— Begin —

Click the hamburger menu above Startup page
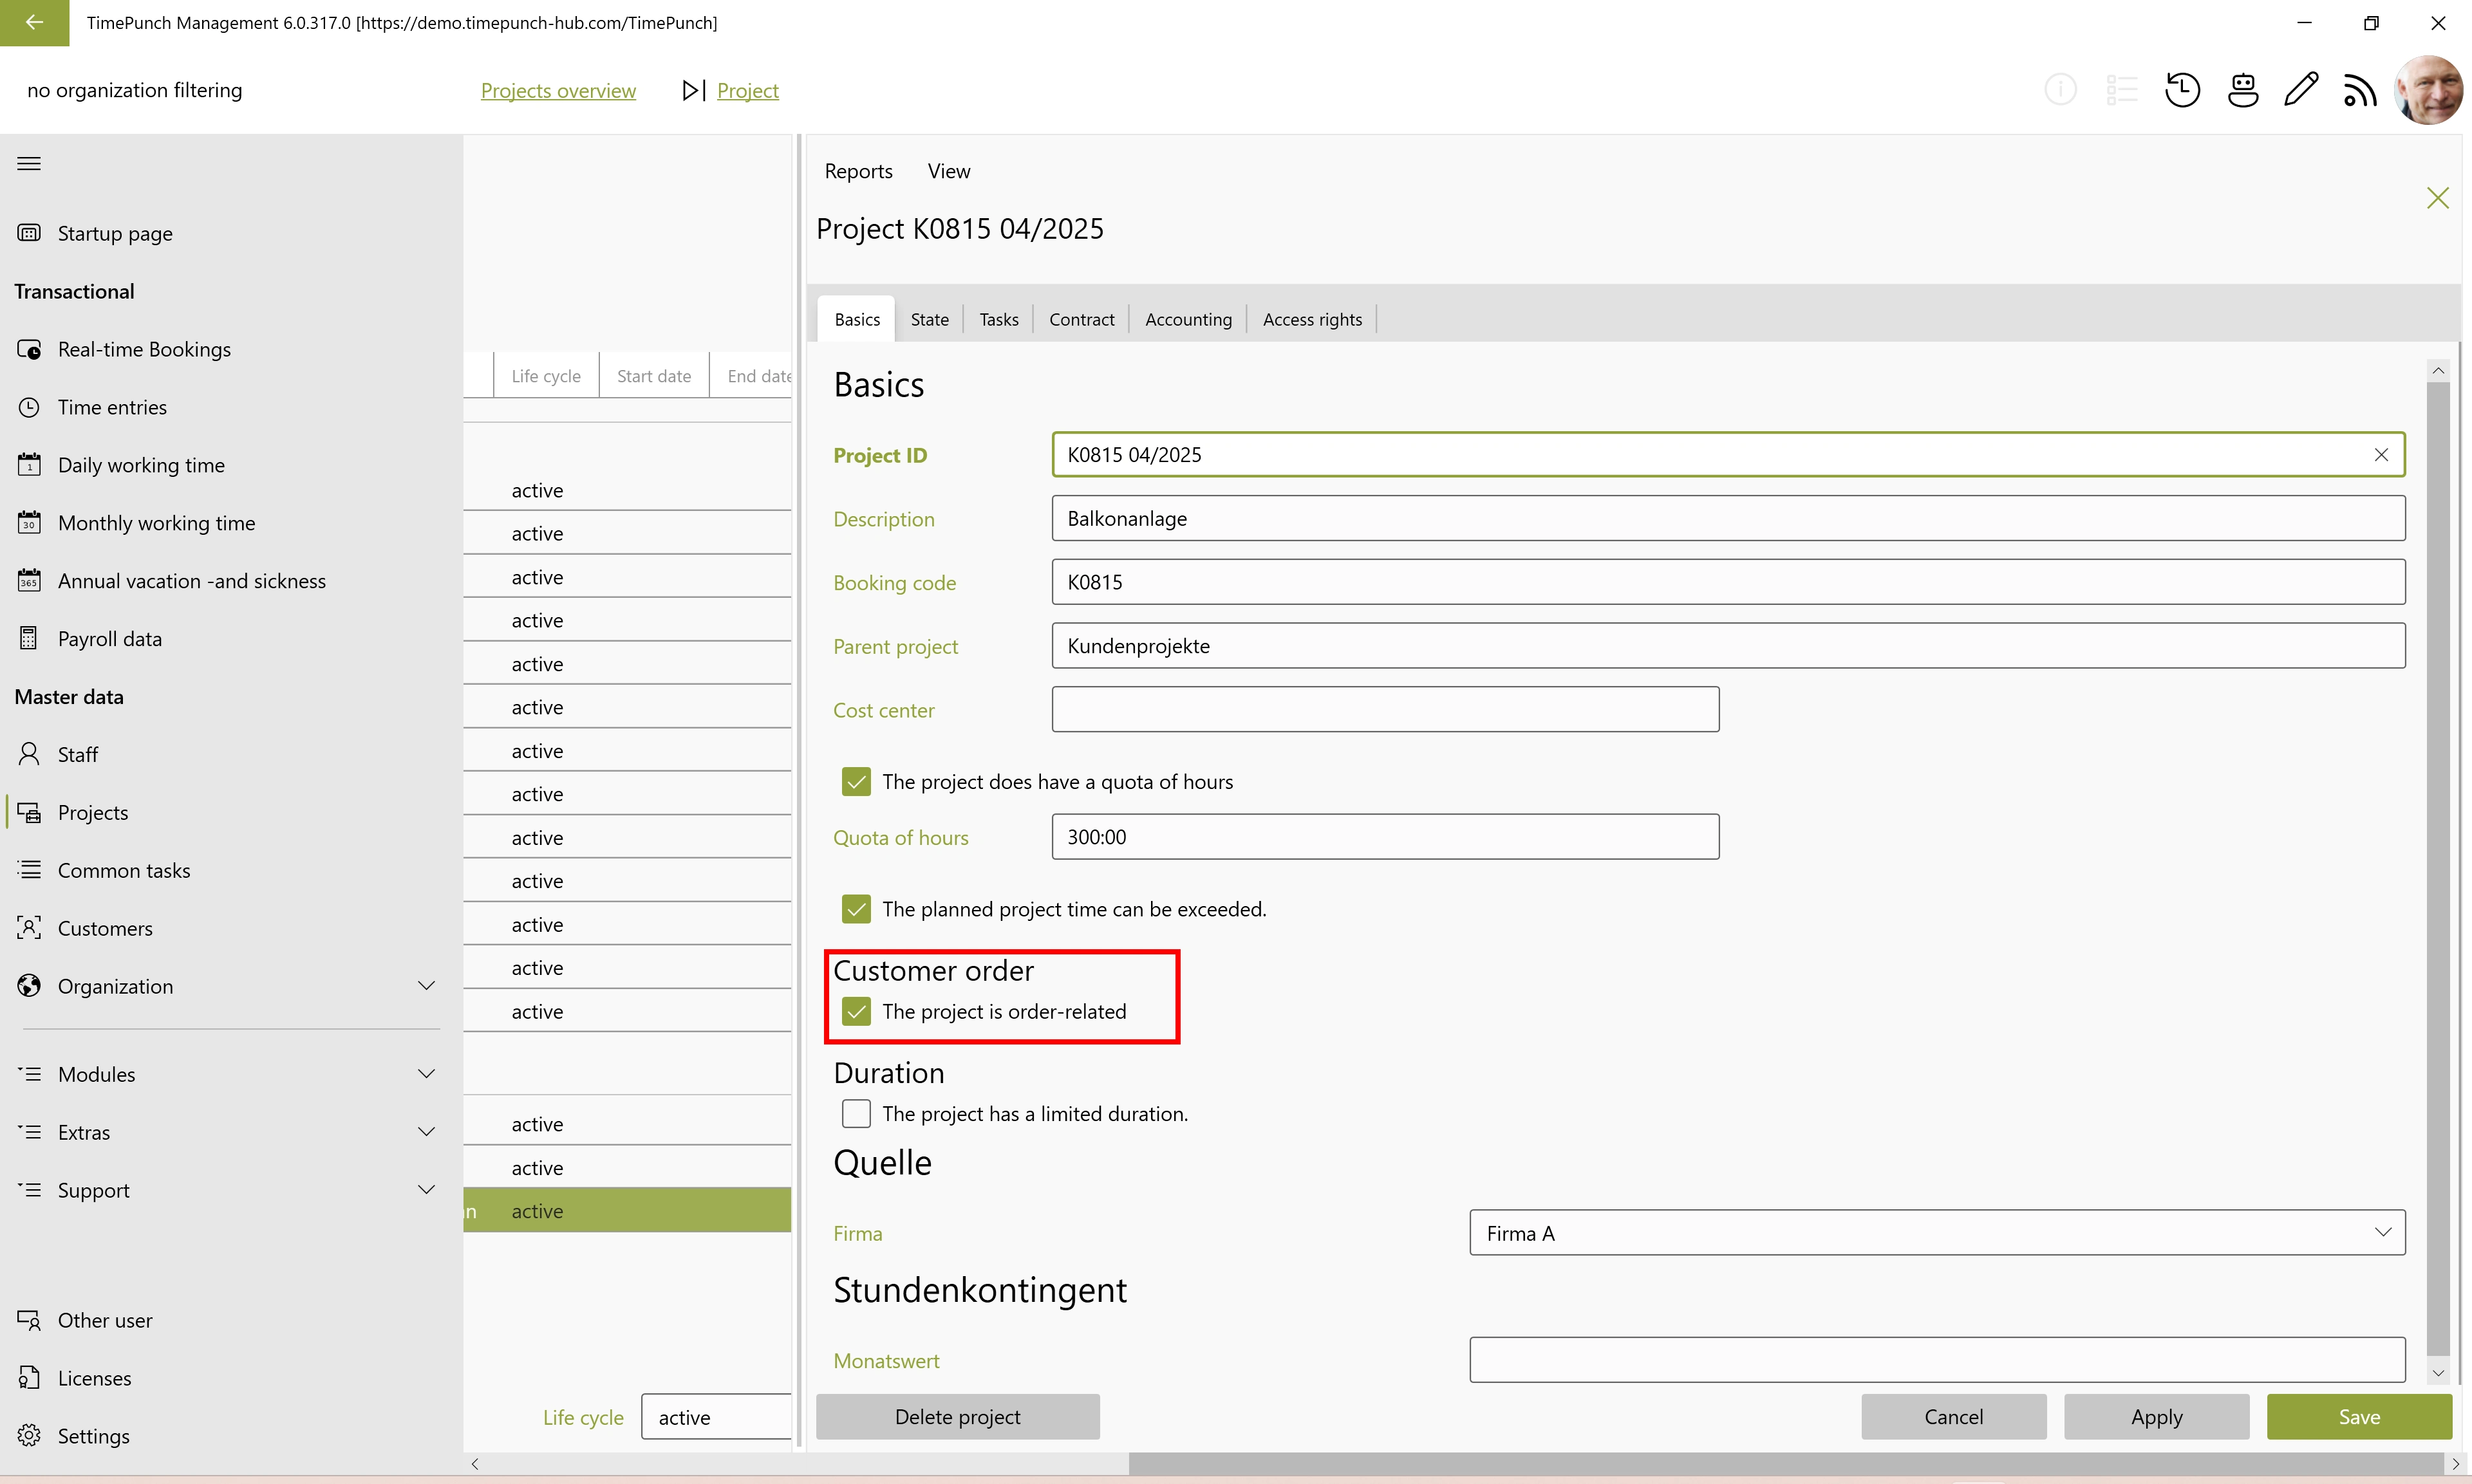Image resolution: width=2472 pixels, height=1484 pixels. (x=29, y=163)
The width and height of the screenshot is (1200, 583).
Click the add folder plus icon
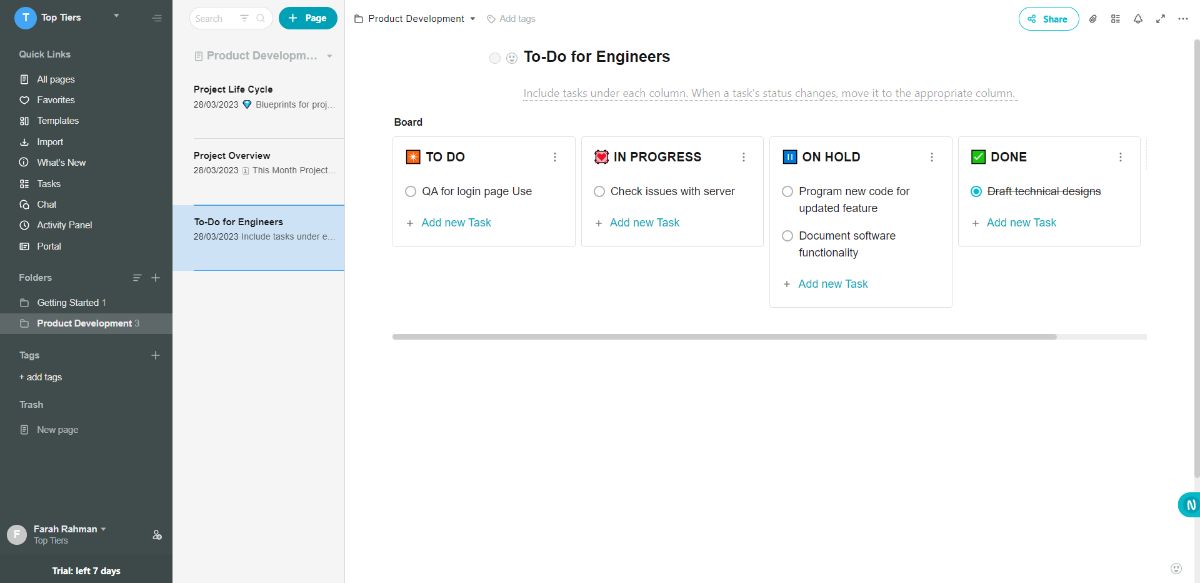tap(155, 278)
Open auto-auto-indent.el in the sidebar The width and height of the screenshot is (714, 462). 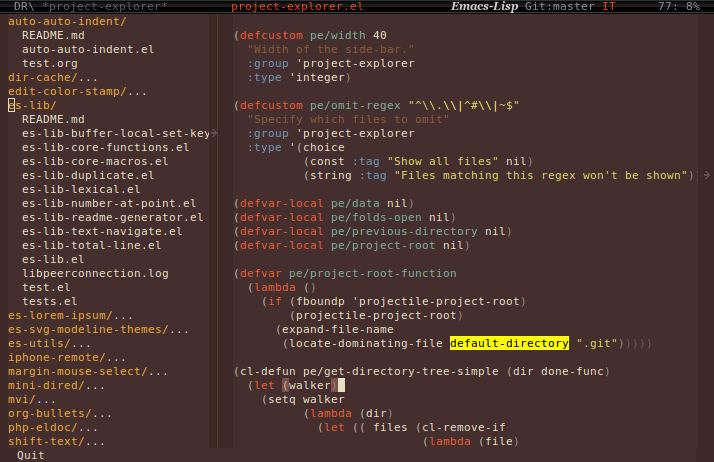88,49
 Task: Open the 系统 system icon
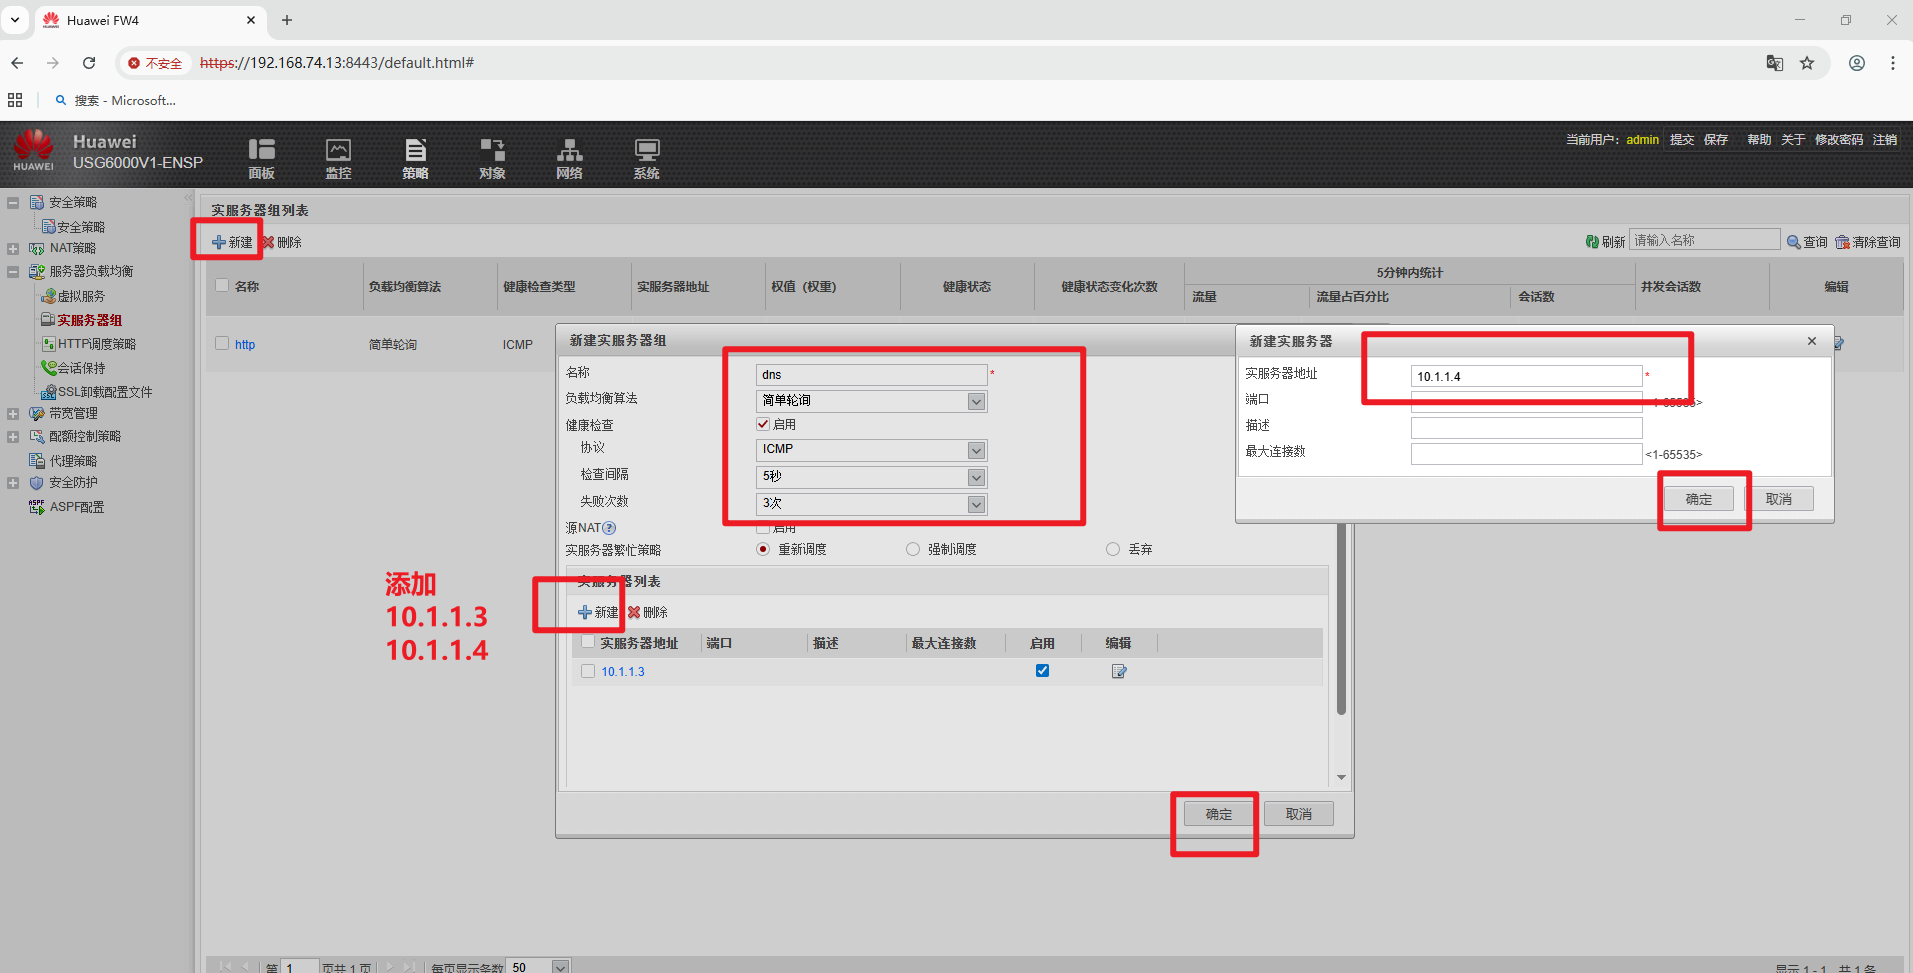click(x=646, y=158)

— End —

#### WHAT TO DO
Pull out each line in the records above that contains the string "icon" and list those lines.

#### EXERCISE SOLUTION
Click the add folder plus icon
 Task: Open the 系统 system icon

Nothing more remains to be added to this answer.